When the worst nightmare you can ever imagine happens, your whole world stops. For many, thinking about losing their parent is this worst thing that can ever happen to them. However, many don't realize when it really happens how truly hard it is.
It’s all a blur looking back on it now. The memory of having to say goodbye to my mom forever still haunts me. The months following my mother’s death were the most difficult I have ever experienced.
When you lose a parent, you lose a part of yourself along with it. You lose your other half, the person who completes you.
This was the one person in my life who actually wanted to know how my day went, what I had for lunch, all of the small stuff. She cared for me like no other and now, in the blink of an eye, she was gone.
The first couple of days I wouldn't want to get out of bed. I would lay there, contemplating going to school, seeing my friends and being in the real world. I would think, No one has any idea what I’m going through.
Later on, I realized people did actually know. I realized that when you go through a death so unexpectedly and suddenly, you feel isolated.
I even wished it happened to anyone else but her. There were nights where I would lay awake not getting any sleep at all, but the nights I did get sleep, I had nightmares of her in the hospital. The daytime and nighttime, she was all I could think about. It overtook my mind and I ultimately felt defeated.
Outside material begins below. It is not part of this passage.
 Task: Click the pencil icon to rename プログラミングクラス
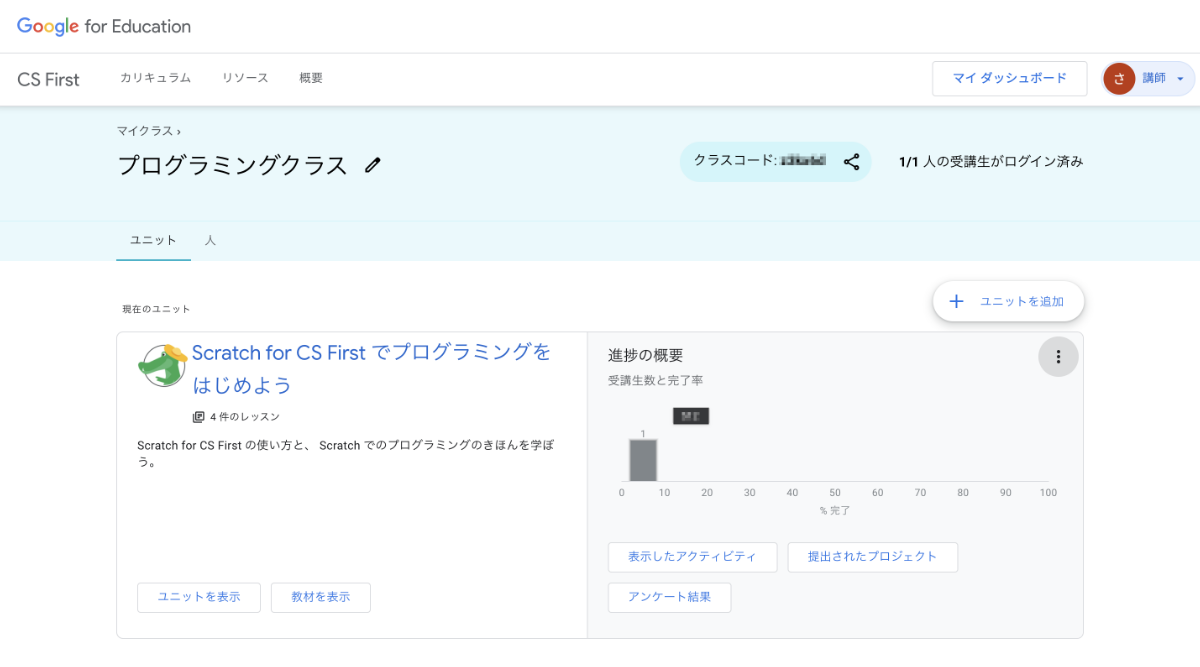(x=371, y=164)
I went through a lot after her passing. Some try to define the stages of grief in steps, but everyone experiences the death of a close loved one differently. For me, the first thing I went through was denial. I was in complete shock of what had just happened, and there were certain times when I convinced myself it wasn’t true. I would still think that she was still here, still a quick phone call way. I had her old voicemails left on my phone, but I wanted more. I refused to accept the truth and I was angry.
I would make up scenarios in my head on what we would do if she was still here. I would tell myself that I’d cherish every moment we would have, admitting that I took them for granted in the past. I would tell her about everything that’s happened since her passing. Passing my license test. Getting into college.
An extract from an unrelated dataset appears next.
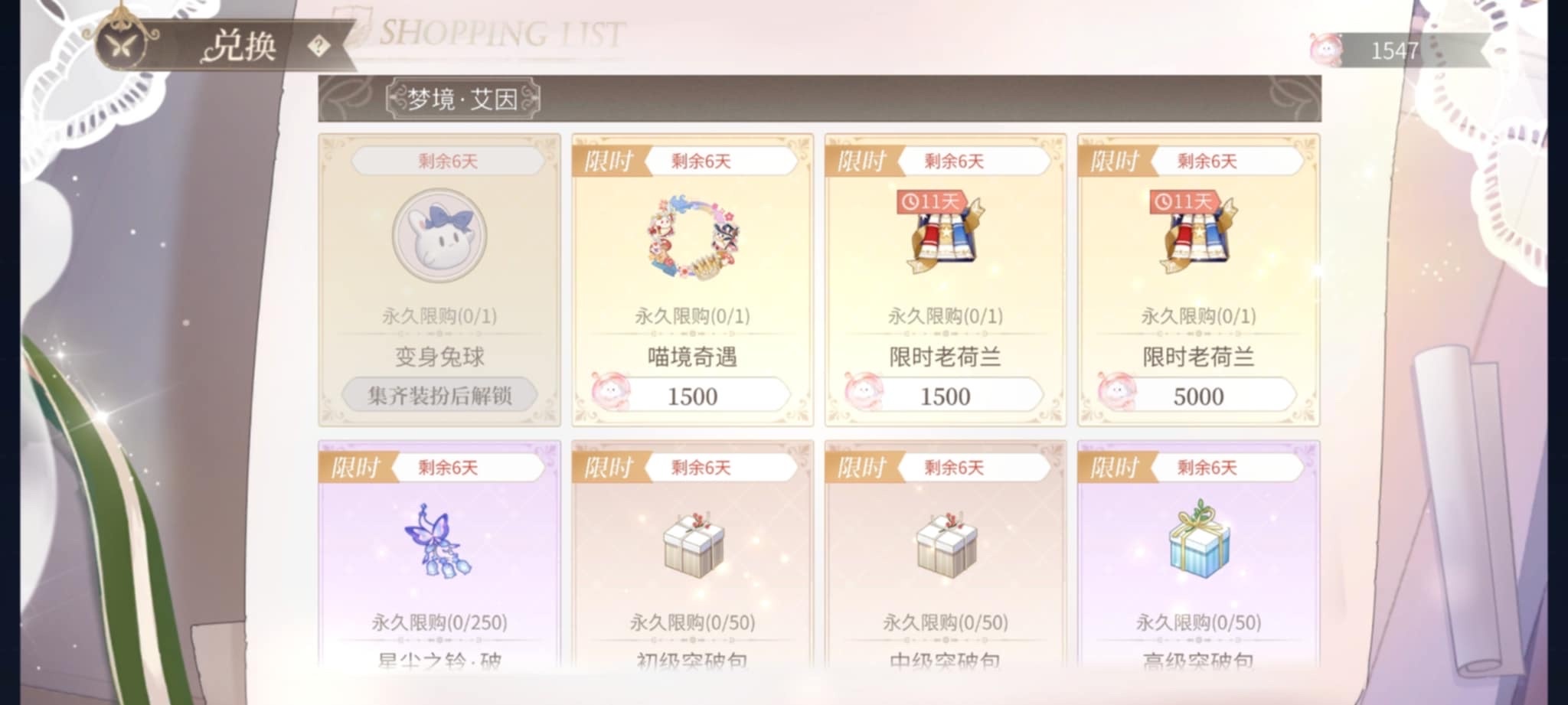This screenshot has height=705, width=1568.
Task: Open the question mark help icon
Action: (318, 47)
I desired to take her for a ride and tell her all about my classes, new friends and experiences I’ve had in and out of college in the whole year and a half that she’s been gone.
There were times when I felt guilty. I would think to myself, if only I were there during her time of need, none of this would have happened. I was looking for answers, but in the meantime I was blaming myself. Thoughts such as, “What if I did this instead?” or “If only I had done this,” hovered over my mind as I felt the need and desire to find an explanation.
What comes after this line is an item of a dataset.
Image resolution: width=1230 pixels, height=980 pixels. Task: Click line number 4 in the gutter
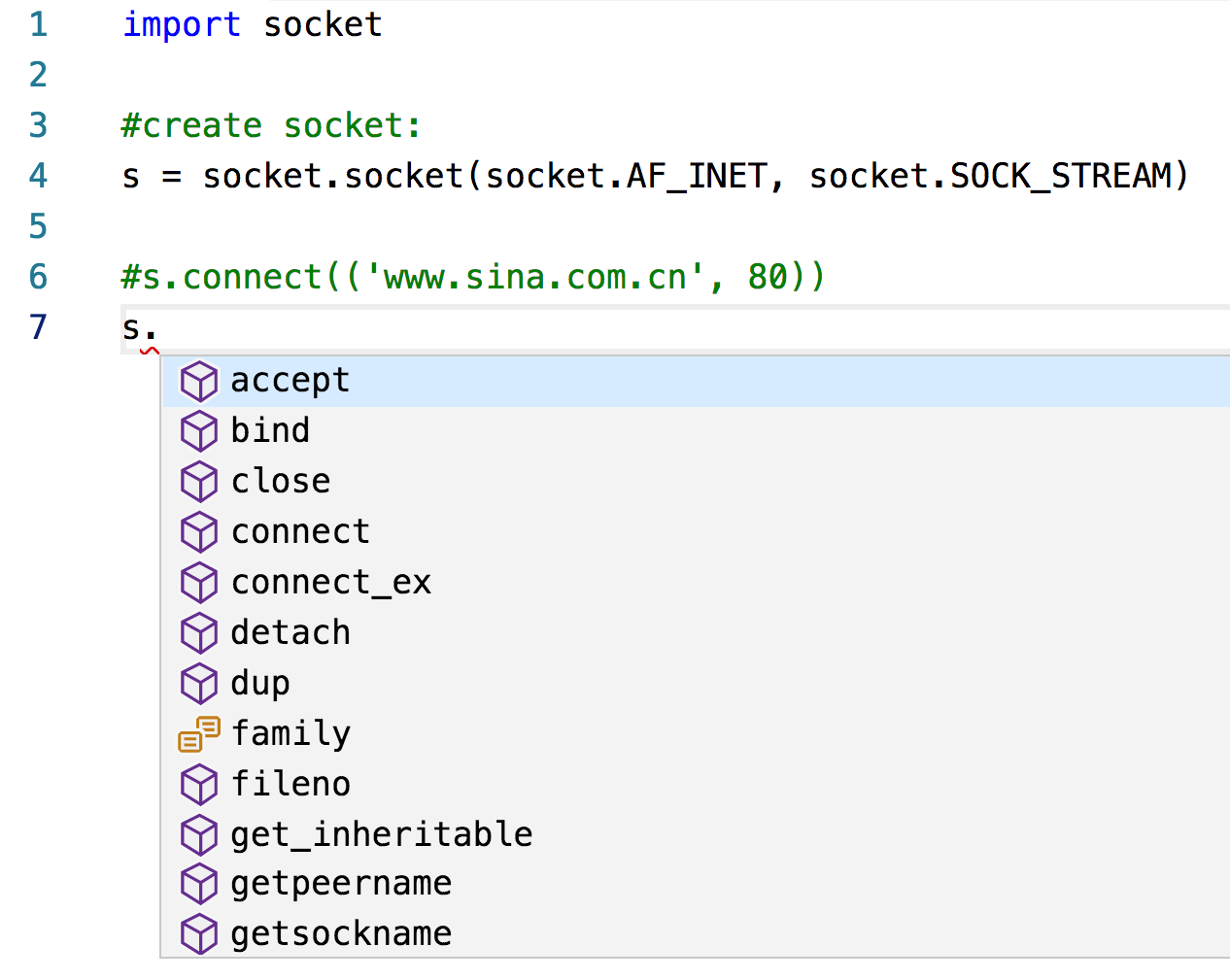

It took me a while to understand that it wasn't my fault, that there were no symptoms I should have been aware of, and that there was no way I could have prevented her from dying. I’ve learned that when you lose someone so dear to your heart you tend to blame yourself, but only because you wish you had the power to bring them back.
What I'm going through right now is acceptance. It's taken me almost a year and a half to get to this point, and I’ve learned that that’s okay. Her past birthday when she wasn’t here was especially hard, and all of the following will be too, along with Christmas, Easter, Thanksgiving and especially Mother’s Day. Every holiday and important day that she was always there for and made special now just seems a bit emptier.
I’ve come to terms with the permanent reality of her absence. I’m not “over it” and I never will be. I just hope one day we can be reunited again.
The stages of grief certainly do not apply to everyone. However, the pain is inevitable. “Death leaves a heartache that no one can heal, but love leaves a memory no one can steal.” I'm fortunate to have so many memories with my mom, and I'm glad that they will last a lifetime.